Little-o notation for limits at zero

Question

Very quick question which will help me clarify my understanding. Let's say I have an expression that uses little-o notation like the following $$o_{h\to 0}(h)(1-h)+o_{h\to 0}(h)$$ Would I be correct in saying that this can be simplified like this: $$o_{h\to 0}(h)(1-h)+o_{h\to 0}(h)=o_{h\to 0}(h)-o_{h\to 0}(h^2)+o_{h\to 0}(h)=o_{h\to 0}(h)-o_{h\to 0}(h^2)=o_{h\to 0}(h).$$ I suspect that this is true since when we take $h\to 0$, the $o_{h\to 0}(h^2)$ converges faster than $o_{h\to 0}(h)$?

Answer 1

Let $E$ be your expression.

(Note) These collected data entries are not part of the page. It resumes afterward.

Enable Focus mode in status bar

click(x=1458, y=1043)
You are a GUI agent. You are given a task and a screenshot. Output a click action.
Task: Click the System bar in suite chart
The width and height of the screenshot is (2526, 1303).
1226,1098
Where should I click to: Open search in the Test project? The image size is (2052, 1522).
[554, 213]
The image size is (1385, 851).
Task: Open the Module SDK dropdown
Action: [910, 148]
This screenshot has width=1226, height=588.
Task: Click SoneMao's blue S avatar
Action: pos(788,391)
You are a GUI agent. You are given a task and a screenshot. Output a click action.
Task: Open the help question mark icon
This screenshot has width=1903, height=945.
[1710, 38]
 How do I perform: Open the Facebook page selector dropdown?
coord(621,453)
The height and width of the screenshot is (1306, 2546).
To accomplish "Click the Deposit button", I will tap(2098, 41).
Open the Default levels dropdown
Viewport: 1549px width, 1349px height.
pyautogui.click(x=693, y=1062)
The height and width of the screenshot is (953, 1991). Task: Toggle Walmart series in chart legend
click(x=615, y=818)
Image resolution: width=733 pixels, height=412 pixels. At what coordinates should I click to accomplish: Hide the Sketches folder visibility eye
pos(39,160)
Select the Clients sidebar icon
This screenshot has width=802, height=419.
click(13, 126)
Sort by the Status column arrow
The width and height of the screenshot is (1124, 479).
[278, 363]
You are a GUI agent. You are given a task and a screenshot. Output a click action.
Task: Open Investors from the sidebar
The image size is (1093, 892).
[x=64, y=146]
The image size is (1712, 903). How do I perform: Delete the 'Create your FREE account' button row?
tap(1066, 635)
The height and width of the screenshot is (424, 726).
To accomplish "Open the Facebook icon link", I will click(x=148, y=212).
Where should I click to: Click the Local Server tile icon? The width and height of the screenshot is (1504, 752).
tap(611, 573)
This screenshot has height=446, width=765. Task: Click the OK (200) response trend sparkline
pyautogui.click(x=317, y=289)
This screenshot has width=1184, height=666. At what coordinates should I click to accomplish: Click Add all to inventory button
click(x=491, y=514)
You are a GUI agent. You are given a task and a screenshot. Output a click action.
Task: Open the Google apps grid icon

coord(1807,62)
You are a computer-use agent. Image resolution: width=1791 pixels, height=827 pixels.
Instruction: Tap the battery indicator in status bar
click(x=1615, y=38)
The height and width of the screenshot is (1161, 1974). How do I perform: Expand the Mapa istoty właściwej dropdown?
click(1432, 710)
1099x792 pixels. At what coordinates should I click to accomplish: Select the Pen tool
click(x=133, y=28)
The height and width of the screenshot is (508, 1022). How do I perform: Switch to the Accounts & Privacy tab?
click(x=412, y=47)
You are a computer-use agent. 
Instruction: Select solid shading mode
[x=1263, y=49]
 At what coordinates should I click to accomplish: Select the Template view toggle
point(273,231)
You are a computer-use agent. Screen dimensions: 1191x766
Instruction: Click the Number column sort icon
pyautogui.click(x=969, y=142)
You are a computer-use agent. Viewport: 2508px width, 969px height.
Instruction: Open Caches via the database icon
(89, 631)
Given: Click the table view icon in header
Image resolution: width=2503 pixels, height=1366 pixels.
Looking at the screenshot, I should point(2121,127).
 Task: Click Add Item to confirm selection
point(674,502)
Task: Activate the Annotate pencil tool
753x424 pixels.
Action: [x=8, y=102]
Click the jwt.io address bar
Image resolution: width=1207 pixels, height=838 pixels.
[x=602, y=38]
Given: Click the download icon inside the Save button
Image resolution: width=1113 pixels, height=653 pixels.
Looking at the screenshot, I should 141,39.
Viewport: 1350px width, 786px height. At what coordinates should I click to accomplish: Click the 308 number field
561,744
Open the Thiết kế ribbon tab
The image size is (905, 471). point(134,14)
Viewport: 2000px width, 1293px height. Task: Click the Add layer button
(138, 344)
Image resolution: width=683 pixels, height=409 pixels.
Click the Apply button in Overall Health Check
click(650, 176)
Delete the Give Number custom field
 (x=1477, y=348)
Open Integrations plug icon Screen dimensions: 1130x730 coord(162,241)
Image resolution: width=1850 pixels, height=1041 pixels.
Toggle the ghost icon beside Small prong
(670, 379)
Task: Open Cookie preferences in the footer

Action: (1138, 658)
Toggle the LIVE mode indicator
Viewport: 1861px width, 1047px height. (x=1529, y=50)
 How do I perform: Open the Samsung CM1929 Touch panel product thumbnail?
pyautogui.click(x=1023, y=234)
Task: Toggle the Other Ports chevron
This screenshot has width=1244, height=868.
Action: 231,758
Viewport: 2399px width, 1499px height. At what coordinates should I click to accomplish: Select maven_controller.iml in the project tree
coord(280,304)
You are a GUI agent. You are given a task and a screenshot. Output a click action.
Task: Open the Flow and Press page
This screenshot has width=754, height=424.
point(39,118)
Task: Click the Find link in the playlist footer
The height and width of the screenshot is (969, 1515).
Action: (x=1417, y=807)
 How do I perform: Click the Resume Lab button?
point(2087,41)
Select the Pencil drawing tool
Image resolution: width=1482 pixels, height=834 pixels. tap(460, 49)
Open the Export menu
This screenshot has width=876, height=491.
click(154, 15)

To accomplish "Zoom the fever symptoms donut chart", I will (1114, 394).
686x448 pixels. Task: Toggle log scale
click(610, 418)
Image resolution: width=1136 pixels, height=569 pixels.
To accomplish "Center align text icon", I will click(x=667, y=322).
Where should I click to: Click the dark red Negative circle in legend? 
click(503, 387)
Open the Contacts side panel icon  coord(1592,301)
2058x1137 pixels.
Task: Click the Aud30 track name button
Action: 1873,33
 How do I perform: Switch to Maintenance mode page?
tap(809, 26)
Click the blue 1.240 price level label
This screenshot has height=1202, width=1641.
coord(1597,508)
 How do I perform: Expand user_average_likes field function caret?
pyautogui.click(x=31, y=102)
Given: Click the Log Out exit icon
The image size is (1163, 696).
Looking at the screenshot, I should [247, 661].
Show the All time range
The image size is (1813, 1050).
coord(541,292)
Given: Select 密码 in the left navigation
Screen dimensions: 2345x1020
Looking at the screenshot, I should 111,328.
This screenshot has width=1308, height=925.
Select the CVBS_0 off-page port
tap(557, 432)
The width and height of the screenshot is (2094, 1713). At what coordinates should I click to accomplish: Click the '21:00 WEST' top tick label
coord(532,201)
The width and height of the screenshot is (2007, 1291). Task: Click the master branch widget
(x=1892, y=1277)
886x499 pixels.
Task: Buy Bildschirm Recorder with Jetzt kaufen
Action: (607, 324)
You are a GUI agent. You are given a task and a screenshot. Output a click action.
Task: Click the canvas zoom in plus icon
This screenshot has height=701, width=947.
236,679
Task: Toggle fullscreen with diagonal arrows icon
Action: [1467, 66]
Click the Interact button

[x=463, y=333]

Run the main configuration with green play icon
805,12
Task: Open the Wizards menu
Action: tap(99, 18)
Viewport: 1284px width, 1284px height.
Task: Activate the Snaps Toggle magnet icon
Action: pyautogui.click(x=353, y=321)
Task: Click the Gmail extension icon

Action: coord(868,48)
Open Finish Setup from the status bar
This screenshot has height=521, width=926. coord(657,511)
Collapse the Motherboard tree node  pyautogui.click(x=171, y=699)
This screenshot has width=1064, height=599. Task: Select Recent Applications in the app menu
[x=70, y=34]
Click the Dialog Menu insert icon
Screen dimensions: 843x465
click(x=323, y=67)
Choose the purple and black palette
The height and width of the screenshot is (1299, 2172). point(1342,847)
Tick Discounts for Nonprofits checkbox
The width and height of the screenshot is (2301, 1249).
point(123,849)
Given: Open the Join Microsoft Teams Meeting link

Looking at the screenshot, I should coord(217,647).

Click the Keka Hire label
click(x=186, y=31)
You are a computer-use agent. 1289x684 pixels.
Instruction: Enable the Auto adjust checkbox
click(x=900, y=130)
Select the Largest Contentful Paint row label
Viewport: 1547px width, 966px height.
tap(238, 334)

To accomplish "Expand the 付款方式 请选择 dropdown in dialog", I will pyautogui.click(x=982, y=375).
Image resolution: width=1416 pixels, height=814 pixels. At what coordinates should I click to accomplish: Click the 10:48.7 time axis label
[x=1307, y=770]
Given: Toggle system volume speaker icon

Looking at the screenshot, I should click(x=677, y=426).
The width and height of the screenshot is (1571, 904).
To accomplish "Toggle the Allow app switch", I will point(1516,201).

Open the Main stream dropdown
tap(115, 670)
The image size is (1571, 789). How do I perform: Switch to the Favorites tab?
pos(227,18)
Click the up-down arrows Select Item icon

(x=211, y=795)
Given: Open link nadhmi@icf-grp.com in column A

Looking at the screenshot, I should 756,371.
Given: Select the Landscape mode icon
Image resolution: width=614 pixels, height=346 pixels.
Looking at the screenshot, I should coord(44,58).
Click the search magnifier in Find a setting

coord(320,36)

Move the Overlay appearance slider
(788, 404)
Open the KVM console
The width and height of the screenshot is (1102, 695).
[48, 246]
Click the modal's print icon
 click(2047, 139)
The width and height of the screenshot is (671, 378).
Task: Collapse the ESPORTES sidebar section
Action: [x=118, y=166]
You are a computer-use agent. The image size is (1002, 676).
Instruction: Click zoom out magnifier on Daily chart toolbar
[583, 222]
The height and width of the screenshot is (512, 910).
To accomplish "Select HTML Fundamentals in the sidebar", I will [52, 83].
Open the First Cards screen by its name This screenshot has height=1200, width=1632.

You could consider taking the absolute value of $E$ and use the triangle inequality to yield $$\vert E \vert \leq o_{h \to 0}(h) + o_{h \to 0}(h + h^2) \leq o_{h \to 0}(h) + o_{h \to 0}(h^2) \leq \frac{c}{2} (h + h^2) \leq c h$$ for sufficiently small $h,$ where $c \in \mathbb{R}.$ Then of course $\vert E \vert = o_{h \to 0}(h).$ I hope this helps. :)